* [REQUIRED TASK]:
Can you copy out, word for word, the part of the material that opens with the line containing "Viewport: 1280px width, 800px height." and closes with the line containing "pyautogui.click(x=281, y=66)", including both of those lines? Leave the pictures out of your copy.

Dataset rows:
☆ ☆ ☆ ☆ ☆
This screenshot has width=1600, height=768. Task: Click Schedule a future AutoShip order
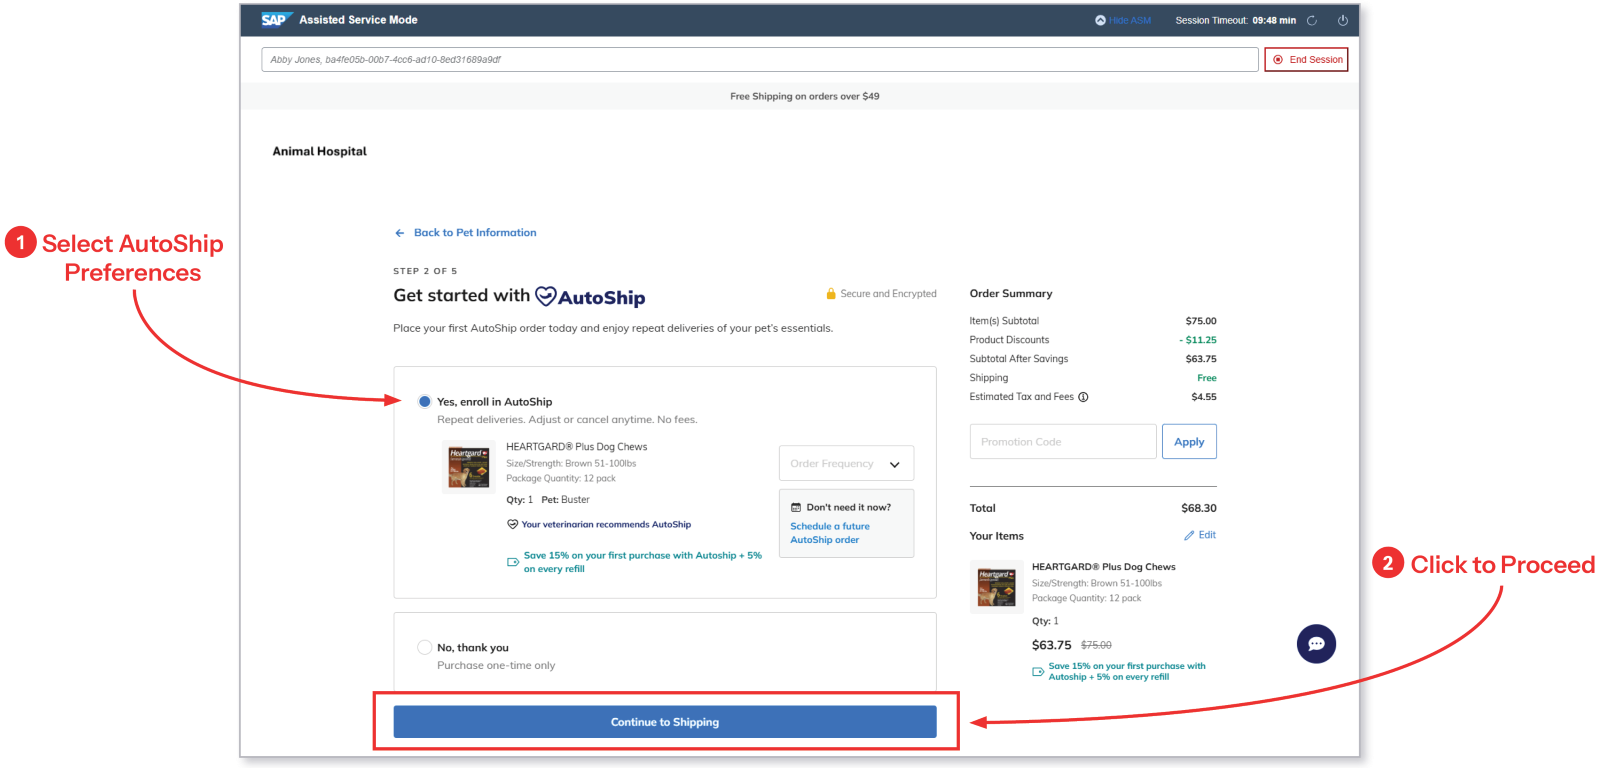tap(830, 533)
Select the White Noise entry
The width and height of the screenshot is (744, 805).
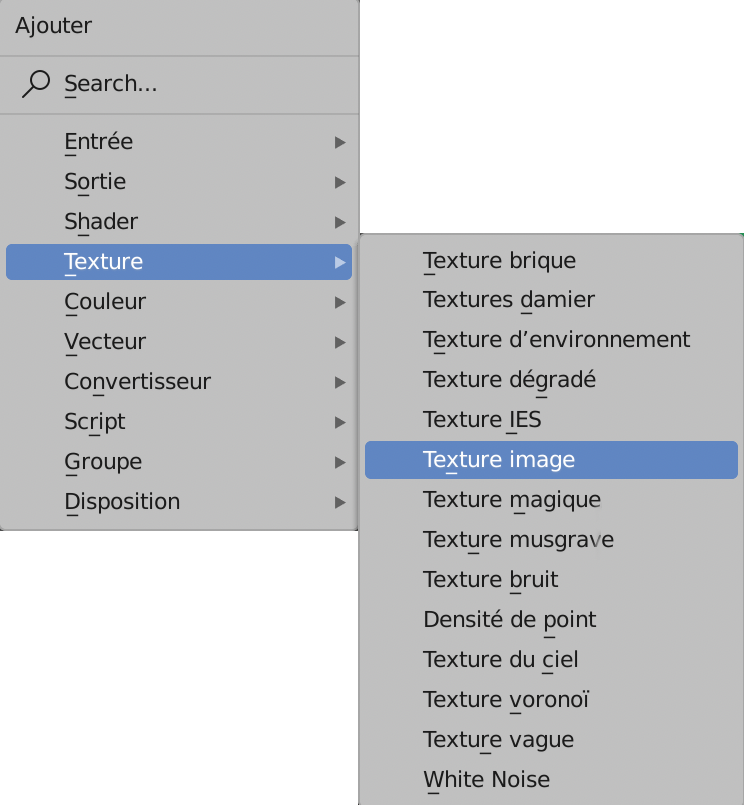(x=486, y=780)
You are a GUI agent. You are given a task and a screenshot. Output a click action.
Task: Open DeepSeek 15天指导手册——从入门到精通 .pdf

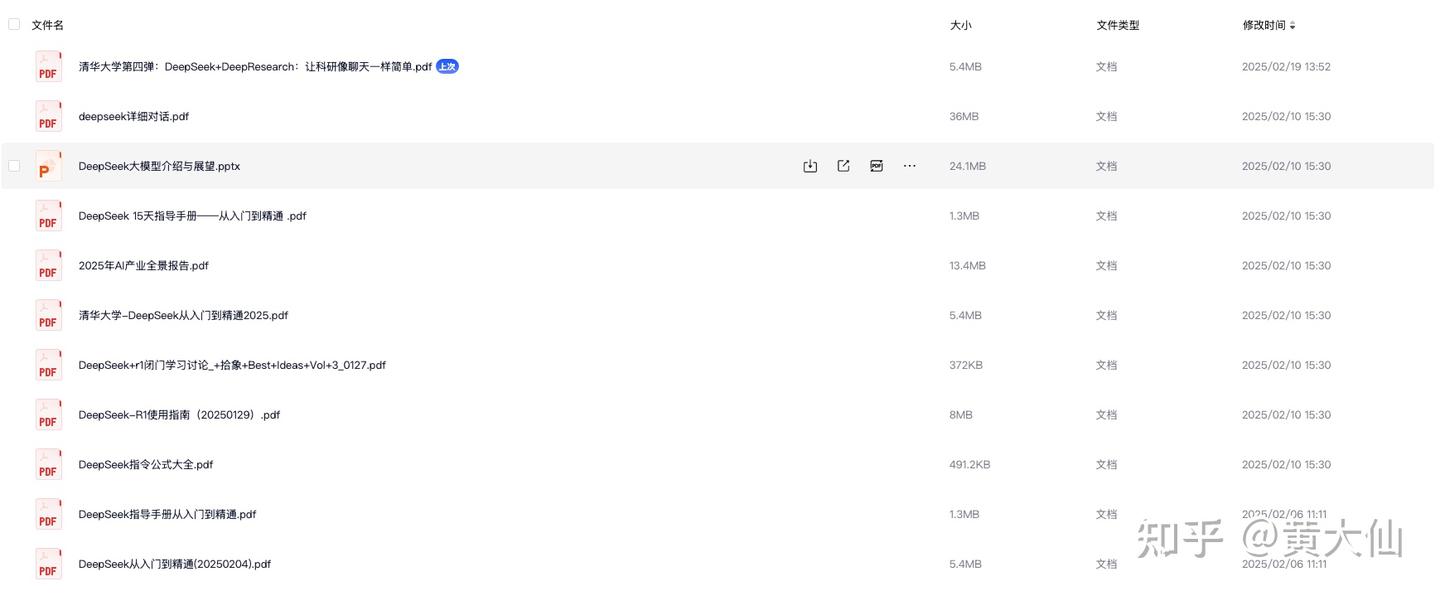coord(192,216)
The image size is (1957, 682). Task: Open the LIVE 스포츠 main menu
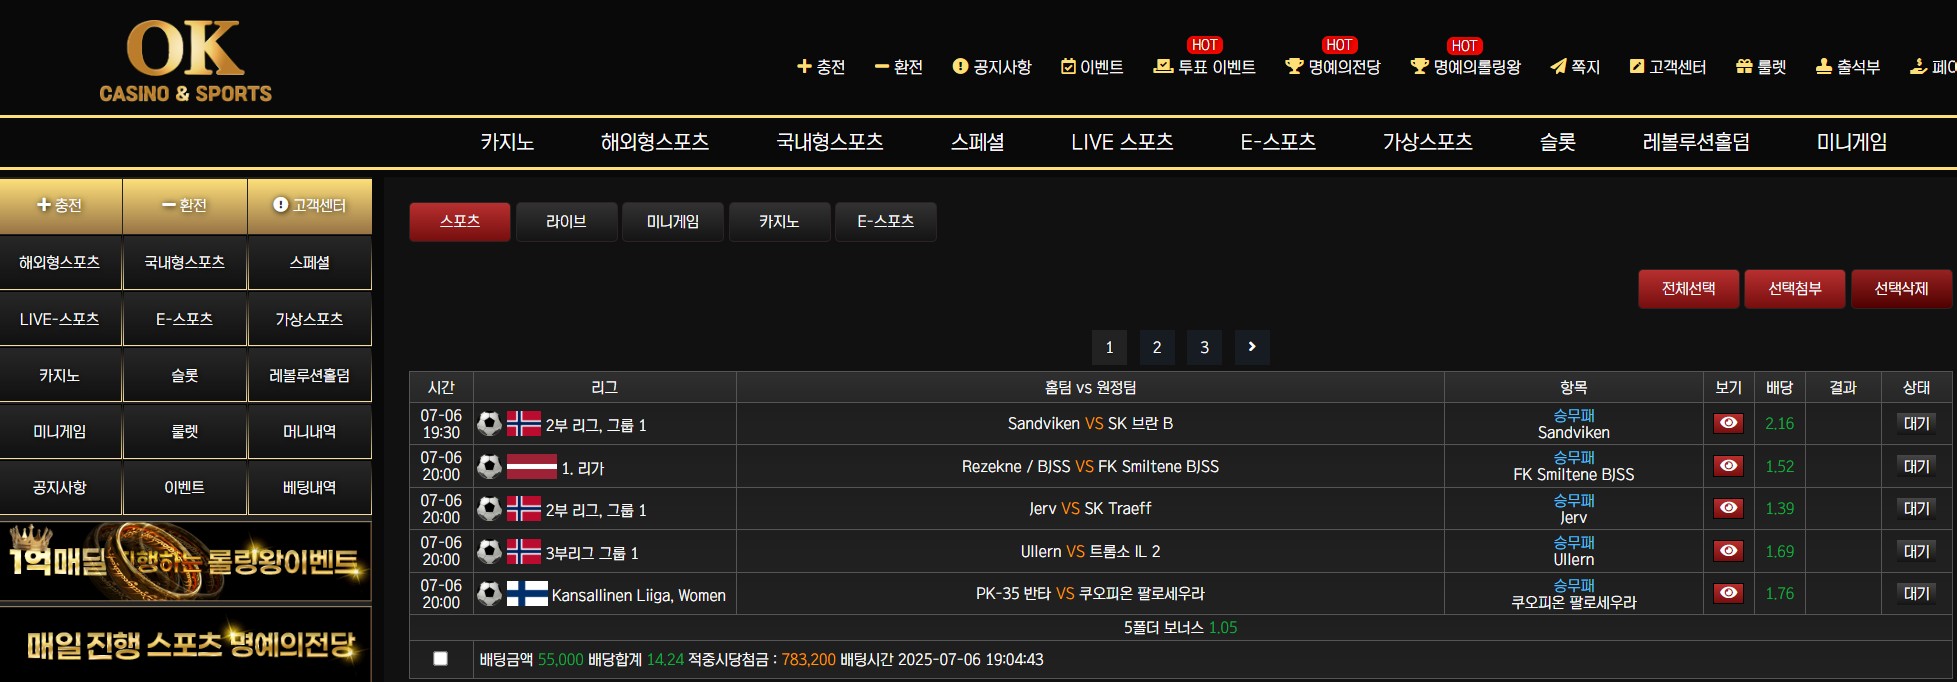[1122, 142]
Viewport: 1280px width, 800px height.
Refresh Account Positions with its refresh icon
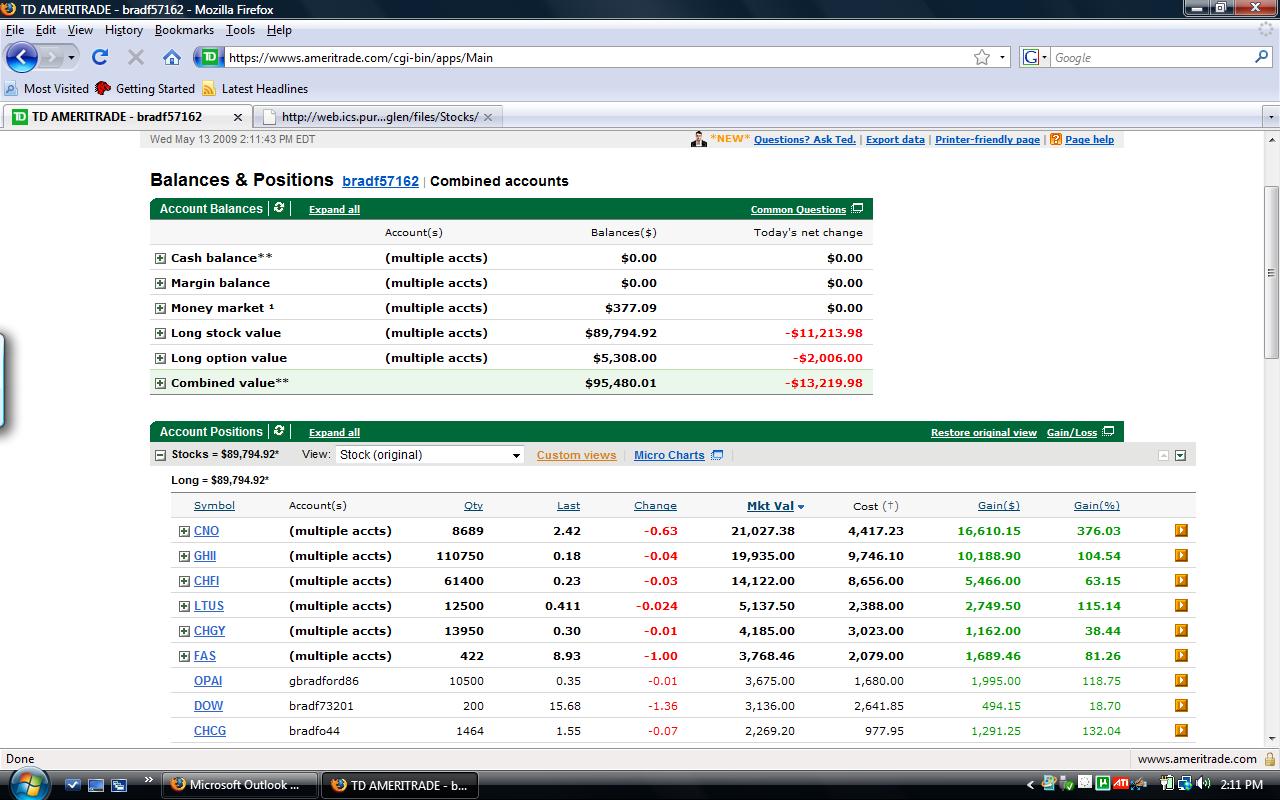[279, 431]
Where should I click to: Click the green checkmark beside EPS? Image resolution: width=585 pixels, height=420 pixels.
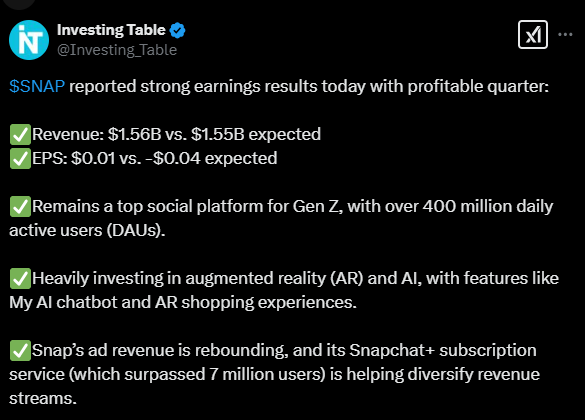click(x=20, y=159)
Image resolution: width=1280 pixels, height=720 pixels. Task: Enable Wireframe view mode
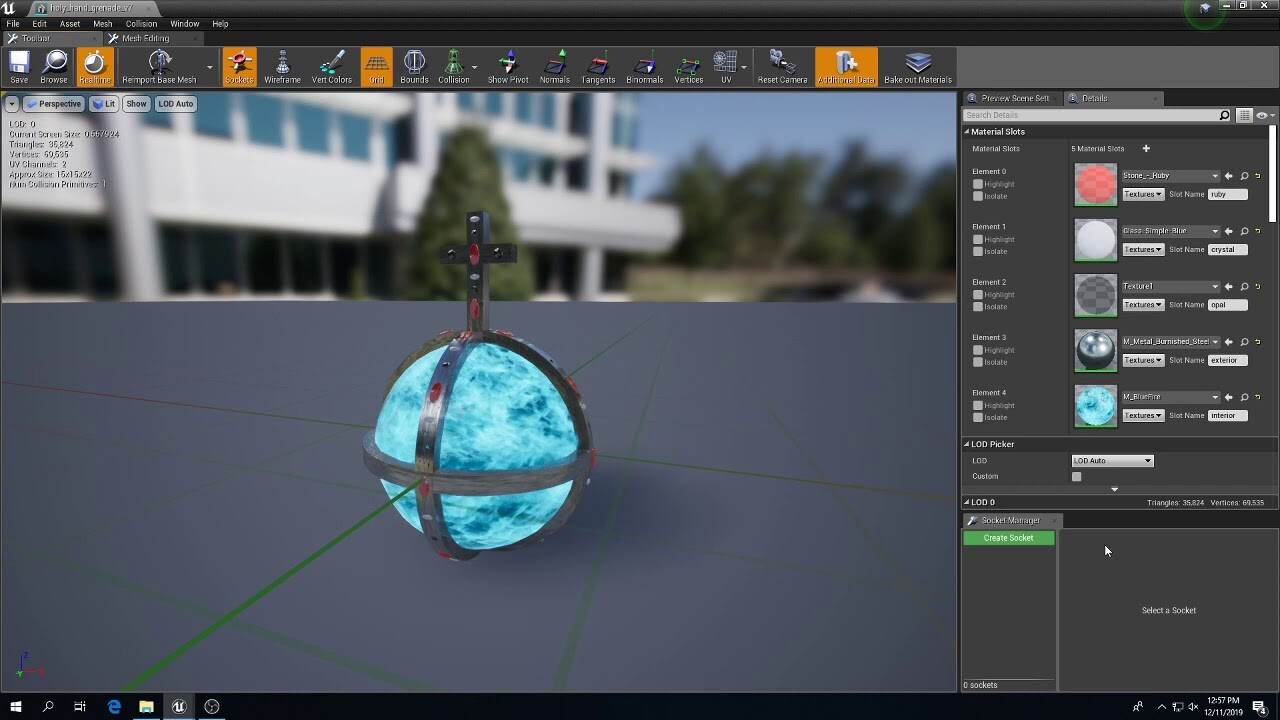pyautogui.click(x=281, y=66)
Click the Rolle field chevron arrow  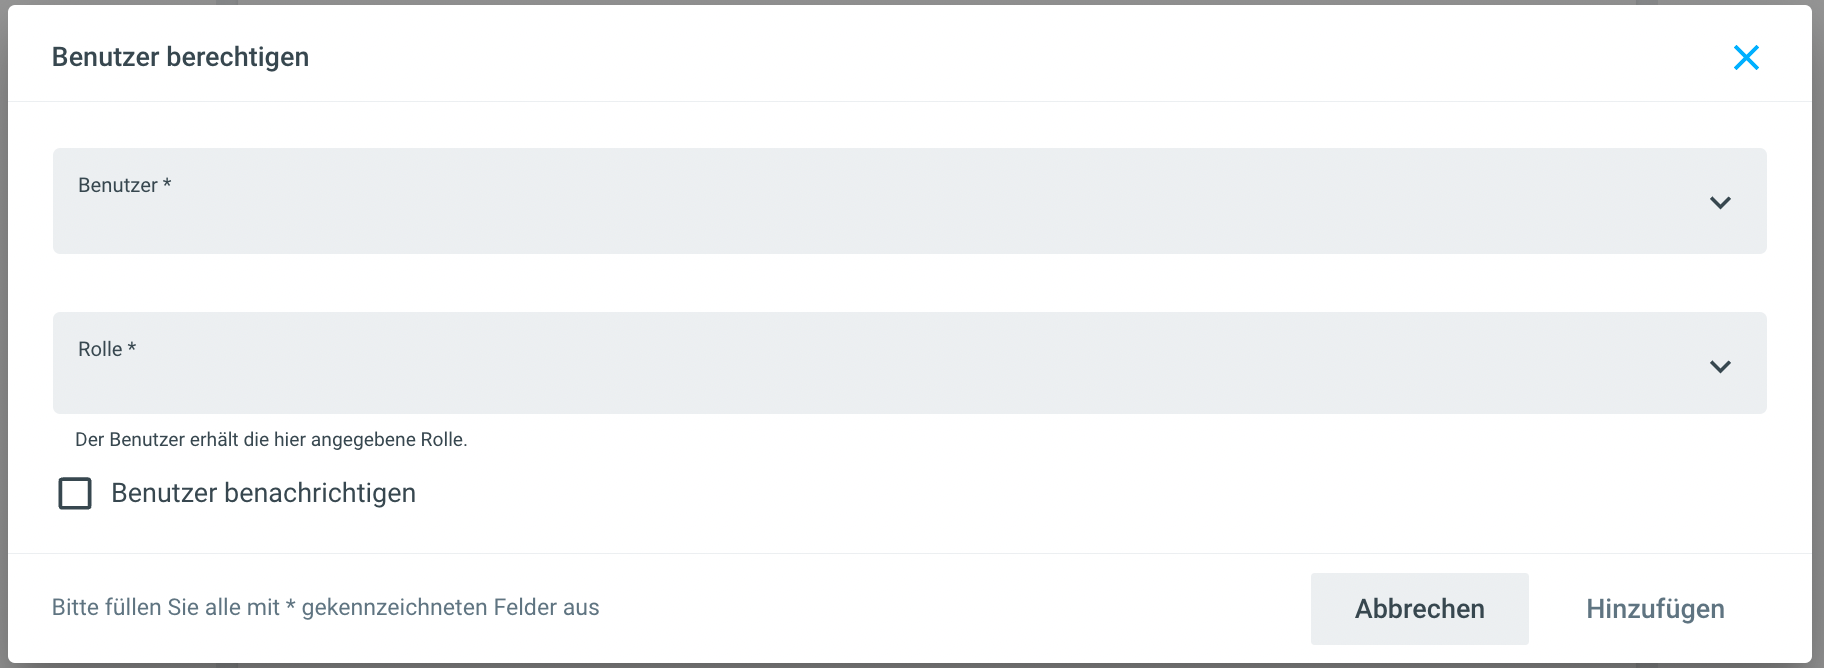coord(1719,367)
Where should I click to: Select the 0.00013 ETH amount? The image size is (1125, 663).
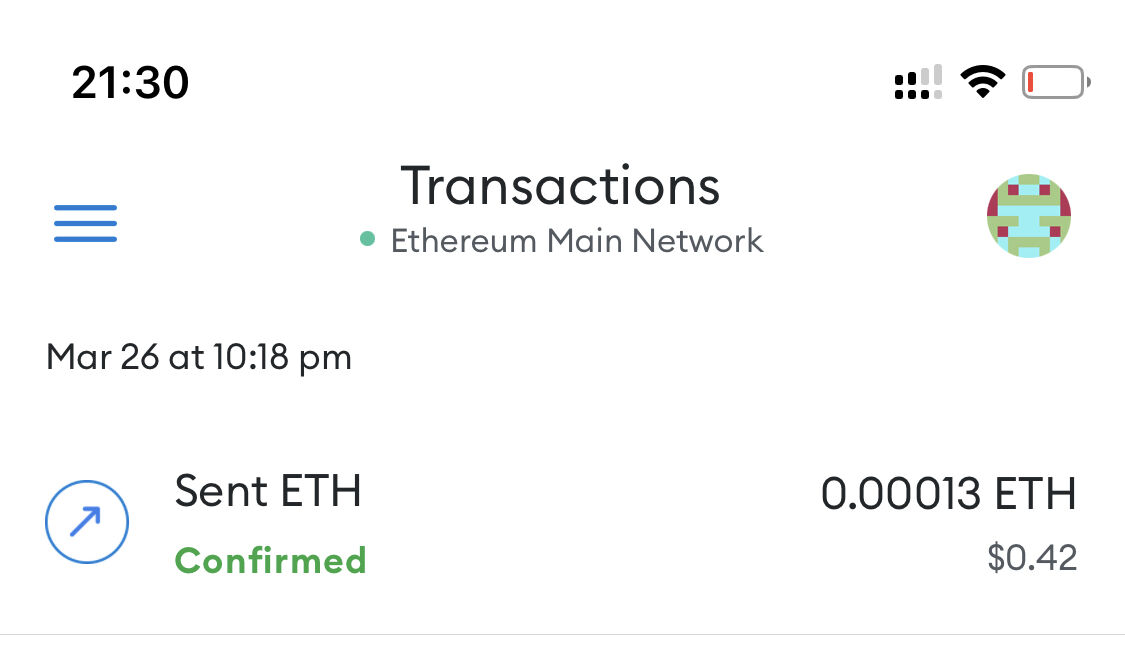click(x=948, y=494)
☆ ☆ ☆ ☆ ☆
* [WRITTEN ANSWER]:
Viewport: 1280px width, 800px height.
Refresh Account Positions with its refresh icon
[279, 431]
Where should I click to: Click the green checkmark beside EPS? Image resolution: width=585 pixels, height=420 pixels.
click(x=20, y=159)
Image resolution: width=1280 pixels, height=720 pixels. Task: Enable Wireframe view mode
pyautogui.click(x=281, y=66)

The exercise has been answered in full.